• Provided passage:
## Begin

Ever since he was 10 years old, since travel leagues became popular and he began to receive national exposure in his favorite sport, Prairie Ridge's Jordan Getzelman felt baseball was his future.

The budding center fielder who produced a .465 batting average last spring has been a presence since he earned all-tournament recognition in USSSA World Series events at age 11 and 15. A junior, he already has been focusing on college baseball. National powers LSU and Stanford have expressed interest. So have Michigan, Northwestern and Central Michigan.

Nobody seemed interested in Getzelman as a football player--not until now. Not until the 6-1, 215-pound running backreceiver emerged as one of the leaders in Prairie Ridge's drive to the Class 6A championship. He rushed 26 times for 175 yards and two touchdowns in a 35-14 victory over Peoria Richwoods to cap a 13-1 season.

"He had a phenomenal season," coach Chris Schremp said. "He did so much for our team. He snapped on punts and field goals, returned punts and kickoffs, was our leading rusher (1,394 yards, 28 touchdowns) and our leading receiver (20 catches, 429 yards). He did it all for us."

Now Getzelman admits, it might be a mistake to write off football with another year ahead of him. If he could improve his burst of speed, from 4.8 to 4.6 or 4.5, Schremp believes he could attract Division I recruiters. Getzelman already is entertaining the possibility.

"I have been playing at a higher level of baseball for a longer time than football," he said. "But football has taken off for me now. I used to have more love for baseball. But winning a state title in football has been something special."

"I'd still like to play baseball (in college and professionally) but if I could get faster and be an elite running back on a national level, I'd love to do it. My goal in the off-season is to get bigger, stronger and faster, to cut my speed to 4.6 or 4.5."

"This season has put some new thoughts in my mind. Maybe I'm better than I thought I was. My talent level has changed a bit. No one has talked to me about football, no colleges. But I'd have to keep an open mind if some big schools called. It is too early to stop considering all of my options."

Until he enrolled at Prairie Ridge, Getzelman wasn't known as a football player. Before high school, he played tight end and defensive line. Then he was moved to running back. As a sophomore, however, he missed the first eight games with an injury.

## End

• Requirements:
1. Write out everything in the Jordan Getzelman article from "The budding center" down to "a 13-1 season.", swapping "Stanford" for "Vanderbilt".
2. According to the Jordan Getzelman article, how many rushing yards did Getzelman gain in the victory over Peoria Richwoods?

• Excerpted records:
## Begin

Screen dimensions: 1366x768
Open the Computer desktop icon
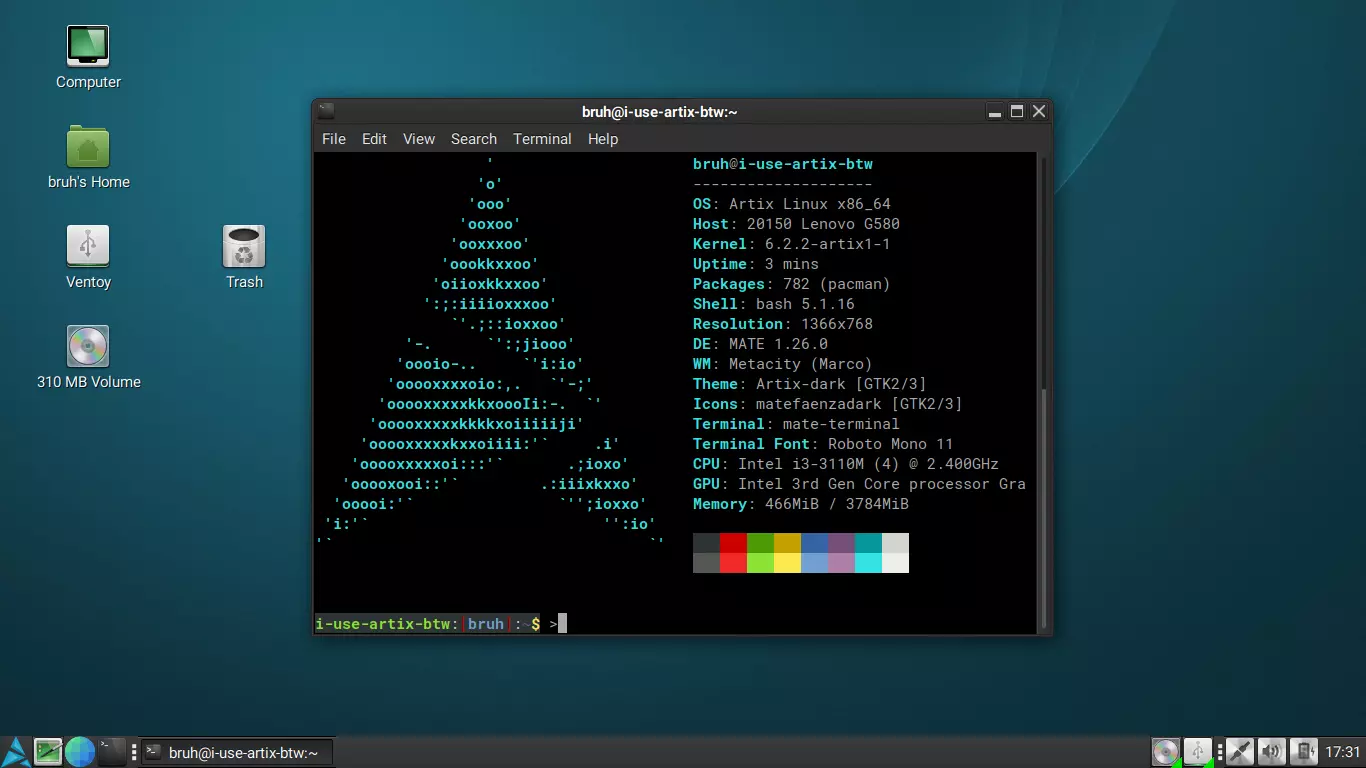click(x=88, y=46)
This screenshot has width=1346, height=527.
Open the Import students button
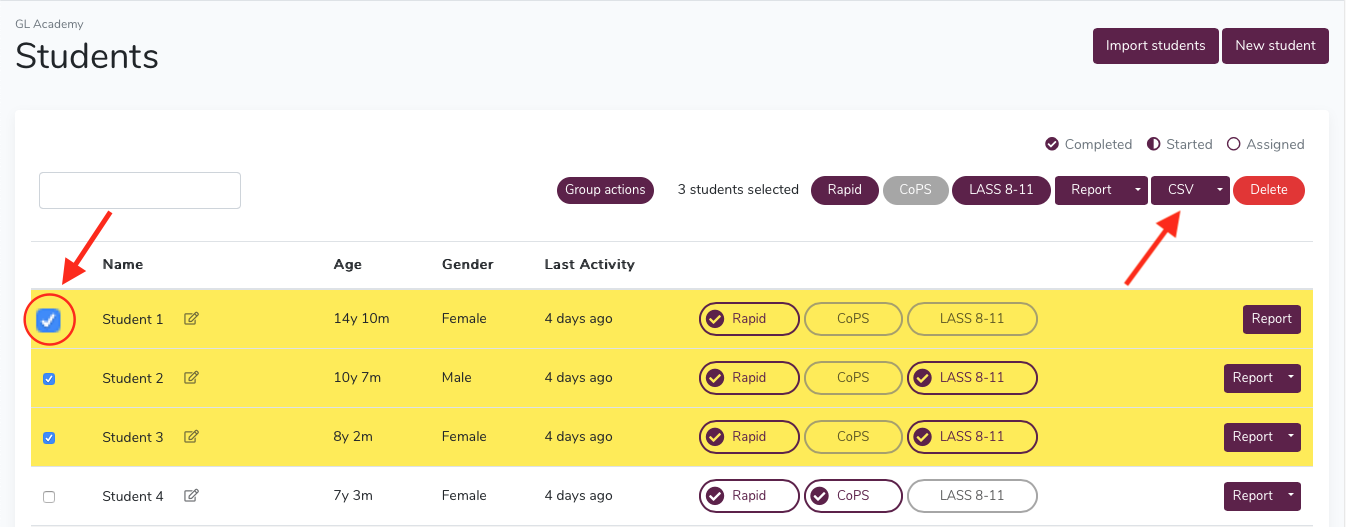[x=1156, y=46]
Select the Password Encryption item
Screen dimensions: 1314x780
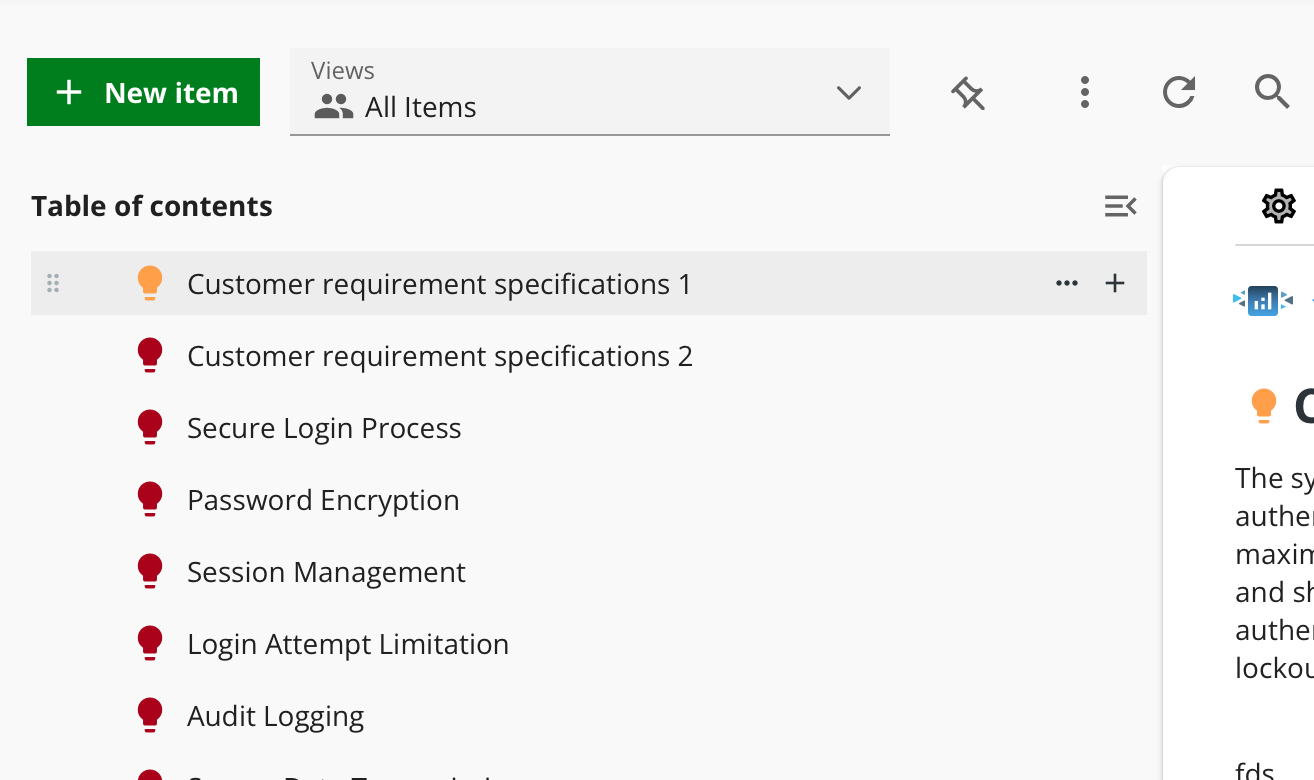323,500
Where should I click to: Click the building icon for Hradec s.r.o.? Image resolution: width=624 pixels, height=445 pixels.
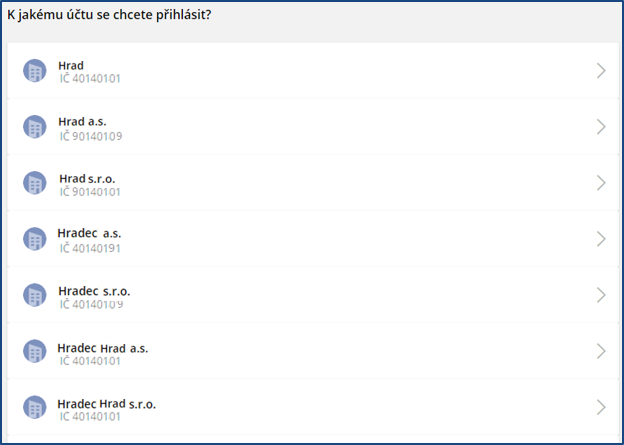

## End

• Expected results:
1.
The budding center fielder who produced a .465 batting average last spring has been a presence since he earned all-tournament recognition in USSSA World Series events at age 11 and 15. A junior, he already has been focusing on college baseball. National powers LSU and Vanderbilt have expressed interest. So have Michigan, Northwestern and Central Michigan.

Nobody seemed interested in Getzelman as a football player--not until now. Not until the 6-1, 215-pound running backreceiver emerged as one of the leaders in Prairie Ridge's drive to the Class 6A championship. He rushed 26 times for 175 yards and two touchdowns in a 35-14 victory over Peoria Richwoods to cap a 13-1 season.

2. 175 yards